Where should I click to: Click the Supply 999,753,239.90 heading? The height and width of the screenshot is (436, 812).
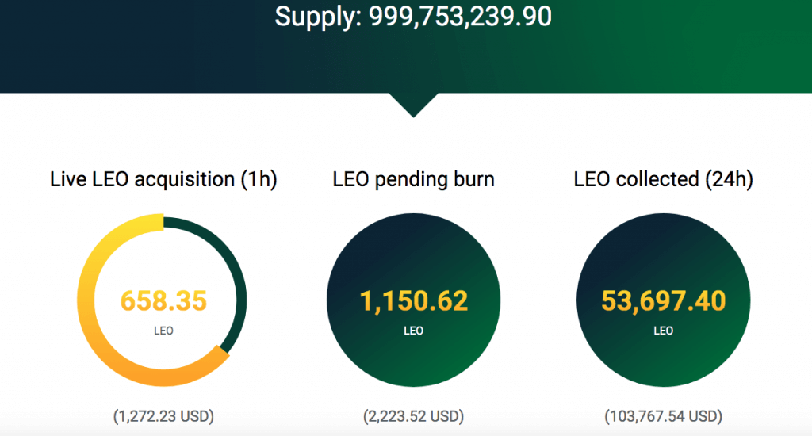(x=412, y=17)
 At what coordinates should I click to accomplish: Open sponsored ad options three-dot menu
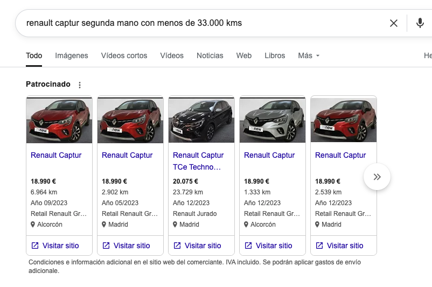[80, 85]
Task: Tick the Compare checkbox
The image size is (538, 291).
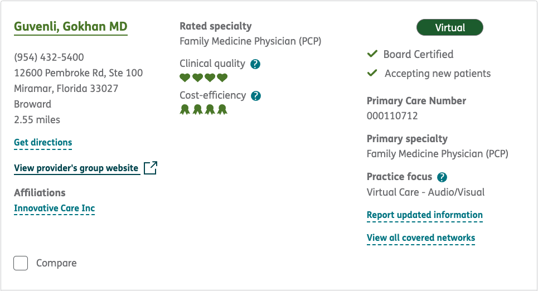Action: coord(21,263)
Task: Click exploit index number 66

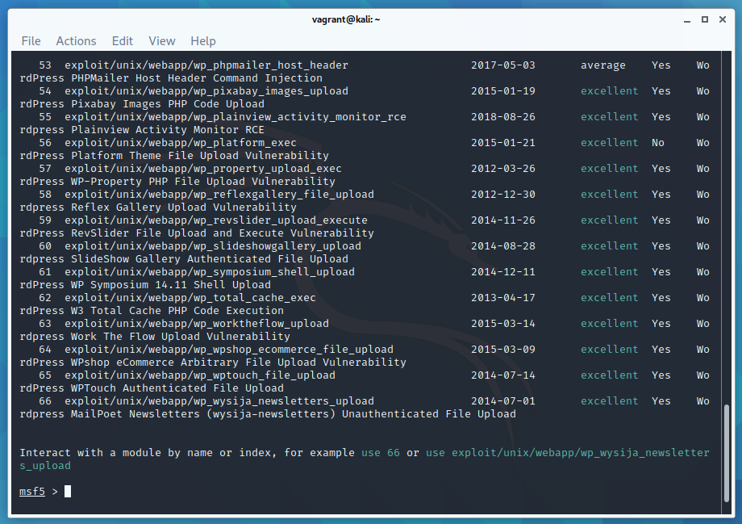Action: 44,400
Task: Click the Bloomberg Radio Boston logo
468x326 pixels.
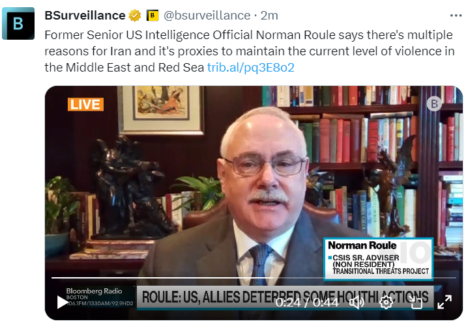Action: (x=96, y=297)
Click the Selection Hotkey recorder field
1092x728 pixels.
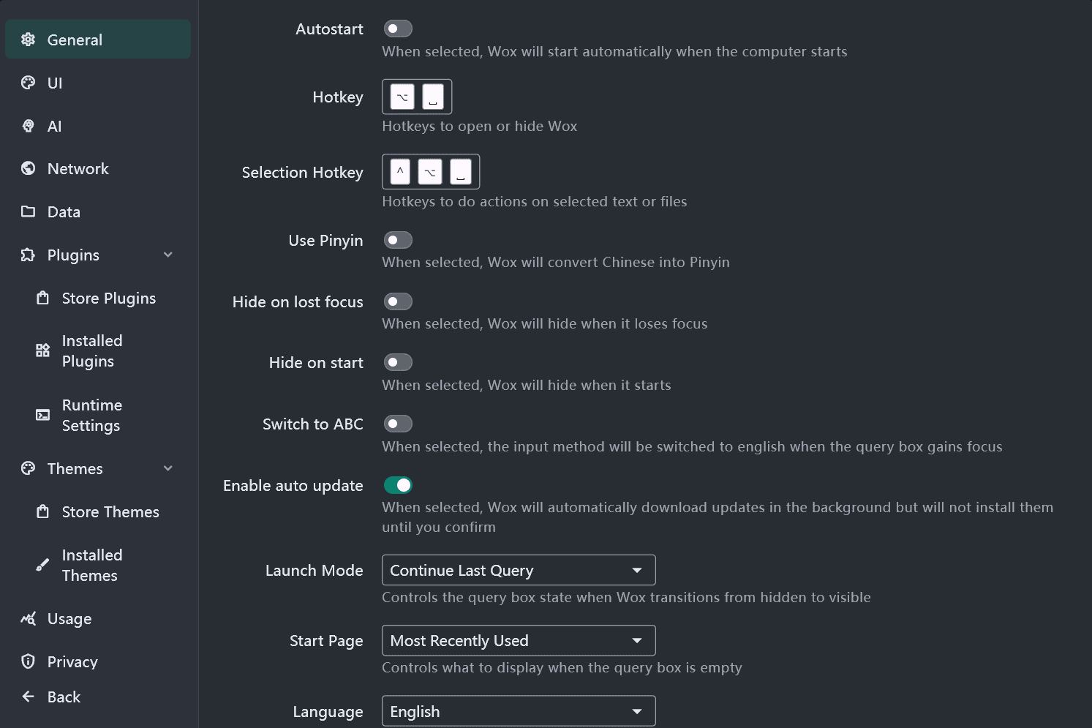431,172
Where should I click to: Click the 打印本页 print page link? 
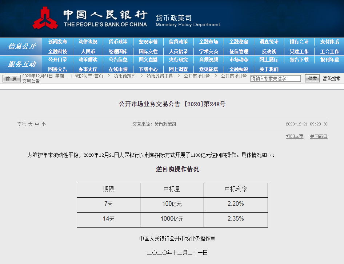[x=295, y=136]
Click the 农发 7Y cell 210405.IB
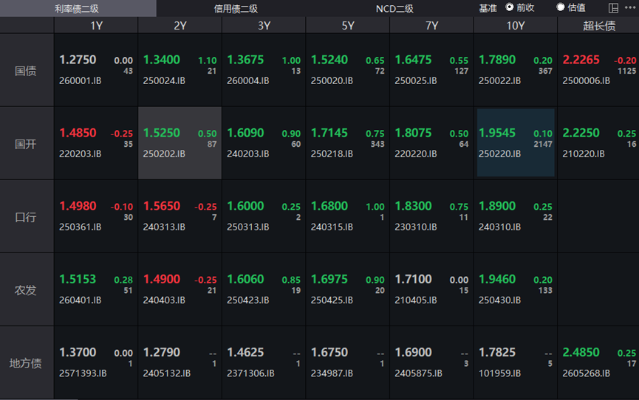 (431, 289)
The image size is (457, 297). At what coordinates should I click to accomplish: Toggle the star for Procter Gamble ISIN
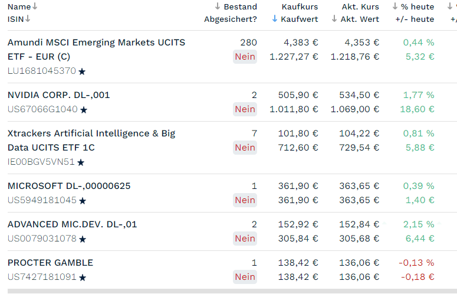(x=83, y=278)
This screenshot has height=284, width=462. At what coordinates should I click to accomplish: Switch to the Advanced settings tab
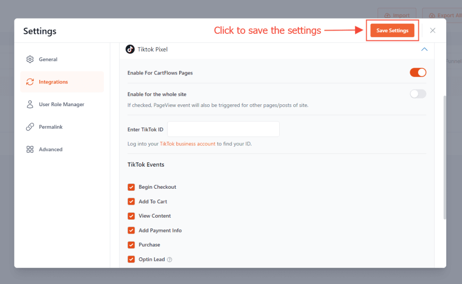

### WHAT YOU ARE ASKED TO DO:
Using the listing above, write out exactly the lines from the one that holds "Where should I click to: Click the 打印本页" through the last line, both included, and omit pictures.

### OUTPUT FOR THIS TASK:
Where should I click to: Click the 打印本页 print page link? 
[x=295, y=136]
Click the 农发 7Y cell 210405.IB
 (431, 289)
The image size is (457, 297). At what coordinates should I click to accomplish: Toggle the star for Procter Gamble ISIN
(x=83, y=278)
This screenshot has height=284, width=462. At what coordinates should I click to accomplish: Switch to the Advanced settings tab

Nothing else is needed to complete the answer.